→ **Work to complete**:
Copy the listing from the line with "Visit the #MunmunDutta hashtag" to the line with "(x=352, y=567)", swapping "dropdown" for "menu" and leaving everything else the same.

→ **Records supplied**:
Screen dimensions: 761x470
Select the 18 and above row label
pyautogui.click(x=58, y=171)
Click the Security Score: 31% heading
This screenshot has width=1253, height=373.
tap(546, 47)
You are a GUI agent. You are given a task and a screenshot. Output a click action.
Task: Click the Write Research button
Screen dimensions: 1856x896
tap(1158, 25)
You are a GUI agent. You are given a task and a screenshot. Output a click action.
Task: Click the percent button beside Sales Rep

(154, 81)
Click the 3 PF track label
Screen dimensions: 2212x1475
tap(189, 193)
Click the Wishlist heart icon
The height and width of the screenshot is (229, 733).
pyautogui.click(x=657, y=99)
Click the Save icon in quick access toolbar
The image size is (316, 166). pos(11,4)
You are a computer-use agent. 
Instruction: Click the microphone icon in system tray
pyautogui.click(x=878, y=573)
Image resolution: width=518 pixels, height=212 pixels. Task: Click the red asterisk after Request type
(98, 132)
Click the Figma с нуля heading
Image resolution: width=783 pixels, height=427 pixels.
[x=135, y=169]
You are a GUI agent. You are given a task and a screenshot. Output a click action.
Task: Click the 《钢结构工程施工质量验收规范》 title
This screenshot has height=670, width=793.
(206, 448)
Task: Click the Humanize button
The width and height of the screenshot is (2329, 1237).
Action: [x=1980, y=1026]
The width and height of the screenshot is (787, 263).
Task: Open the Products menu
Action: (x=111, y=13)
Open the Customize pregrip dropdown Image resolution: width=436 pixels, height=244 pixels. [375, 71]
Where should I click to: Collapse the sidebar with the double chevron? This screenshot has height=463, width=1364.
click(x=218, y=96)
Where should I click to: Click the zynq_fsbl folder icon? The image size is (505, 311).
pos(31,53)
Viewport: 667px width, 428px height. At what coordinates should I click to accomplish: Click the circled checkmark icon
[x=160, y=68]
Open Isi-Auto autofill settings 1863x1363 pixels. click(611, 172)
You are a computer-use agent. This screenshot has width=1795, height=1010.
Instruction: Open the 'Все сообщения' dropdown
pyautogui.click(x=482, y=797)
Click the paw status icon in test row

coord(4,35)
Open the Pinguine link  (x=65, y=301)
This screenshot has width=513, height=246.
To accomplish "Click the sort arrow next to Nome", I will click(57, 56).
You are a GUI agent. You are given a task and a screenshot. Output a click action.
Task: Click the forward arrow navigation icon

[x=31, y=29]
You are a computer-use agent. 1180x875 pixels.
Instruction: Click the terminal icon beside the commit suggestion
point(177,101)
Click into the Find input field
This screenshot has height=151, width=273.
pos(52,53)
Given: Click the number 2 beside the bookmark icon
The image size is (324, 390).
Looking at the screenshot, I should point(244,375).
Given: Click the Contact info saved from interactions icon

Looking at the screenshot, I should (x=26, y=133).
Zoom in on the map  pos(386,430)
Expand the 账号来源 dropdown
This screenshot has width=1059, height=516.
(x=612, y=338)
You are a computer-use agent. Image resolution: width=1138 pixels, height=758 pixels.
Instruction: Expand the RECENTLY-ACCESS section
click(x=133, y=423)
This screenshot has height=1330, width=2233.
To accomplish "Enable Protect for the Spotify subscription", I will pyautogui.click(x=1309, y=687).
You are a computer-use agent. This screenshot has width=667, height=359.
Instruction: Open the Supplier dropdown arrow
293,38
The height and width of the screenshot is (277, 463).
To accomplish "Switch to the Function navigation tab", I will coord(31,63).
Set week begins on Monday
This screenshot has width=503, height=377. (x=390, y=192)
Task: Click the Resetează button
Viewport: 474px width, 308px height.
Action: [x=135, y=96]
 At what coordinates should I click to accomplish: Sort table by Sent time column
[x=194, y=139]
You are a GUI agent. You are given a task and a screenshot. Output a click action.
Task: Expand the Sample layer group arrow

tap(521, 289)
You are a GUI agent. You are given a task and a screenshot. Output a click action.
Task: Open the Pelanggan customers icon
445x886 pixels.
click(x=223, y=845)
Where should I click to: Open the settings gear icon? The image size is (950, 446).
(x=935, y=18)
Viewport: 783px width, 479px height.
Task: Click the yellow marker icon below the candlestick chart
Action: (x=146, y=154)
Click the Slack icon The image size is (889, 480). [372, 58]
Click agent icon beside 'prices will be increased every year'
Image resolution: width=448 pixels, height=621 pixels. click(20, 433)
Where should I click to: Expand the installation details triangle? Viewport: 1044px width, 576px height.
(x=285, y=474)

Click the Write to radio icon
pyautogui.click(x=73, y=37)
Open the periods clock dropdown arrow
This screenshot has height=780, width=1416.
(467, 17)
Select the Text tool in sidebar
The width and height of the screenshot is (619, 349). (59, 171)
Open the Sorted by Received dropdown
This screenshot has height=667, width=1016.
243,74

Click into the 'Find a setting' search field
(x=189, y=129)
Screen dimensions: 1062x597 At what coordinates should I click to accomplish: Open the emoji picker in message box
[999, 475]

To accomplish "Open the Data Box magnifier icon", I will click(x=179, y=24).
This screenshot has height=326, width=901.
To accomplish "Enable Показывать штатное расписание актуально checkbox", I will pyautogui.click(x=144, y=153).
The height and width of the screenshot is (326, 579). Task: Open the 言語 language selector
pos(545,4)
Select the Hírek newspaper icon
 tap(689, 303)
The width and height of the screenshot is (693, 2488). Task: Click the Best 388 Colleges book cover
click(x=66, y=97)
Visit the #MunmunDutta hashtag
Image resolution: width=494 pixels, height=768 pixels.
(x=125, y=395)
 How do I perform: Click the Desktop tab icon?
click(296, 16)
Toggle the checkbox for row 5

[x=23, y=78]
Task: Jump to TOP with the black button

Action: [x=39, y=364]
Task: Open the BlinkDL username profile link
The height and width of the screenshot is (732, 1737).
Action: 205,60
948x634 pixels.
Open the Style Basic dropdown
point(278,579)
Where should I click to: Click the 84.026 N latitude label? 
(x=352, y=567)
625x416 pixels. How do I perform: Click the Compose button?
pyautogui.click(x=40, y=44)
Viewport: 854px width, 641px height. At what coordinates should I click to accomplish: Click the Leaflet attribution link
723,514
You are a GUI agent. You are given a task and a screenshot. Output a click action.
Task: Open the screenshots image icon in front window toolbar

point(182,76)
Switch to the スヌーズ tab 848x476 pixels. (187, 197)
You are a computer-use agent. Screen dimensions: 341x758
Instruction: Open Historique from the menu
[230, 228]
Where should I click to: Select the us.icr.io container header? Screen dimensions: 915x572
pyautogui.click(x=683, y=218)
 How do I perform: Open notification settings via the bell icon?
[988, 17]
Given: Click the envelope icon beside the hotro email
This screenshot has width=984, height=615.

→ **Expected answer**:
Visit the #MunmunDutta hashtag
Image resolution: width=494 pixels, height=768 pixels.
(x=125, y=395)
 How do I perform: Click the Desktop tab icon?
click(296, 16)
Toggle the checkbox for row 5

[x=23, y=78]
Task: Jump to TOP with the black button

Action: [x=39, y=364]
Task: Open the BlinkDL username profile link
The height and width of the screenshot is (732, 1737).
Action: 205,60
948x634 pixels.
Open the Style Basic menu
point(278,579)
Where should I click to: Click the 84.026 N latitude label? 
(x=352, y=567)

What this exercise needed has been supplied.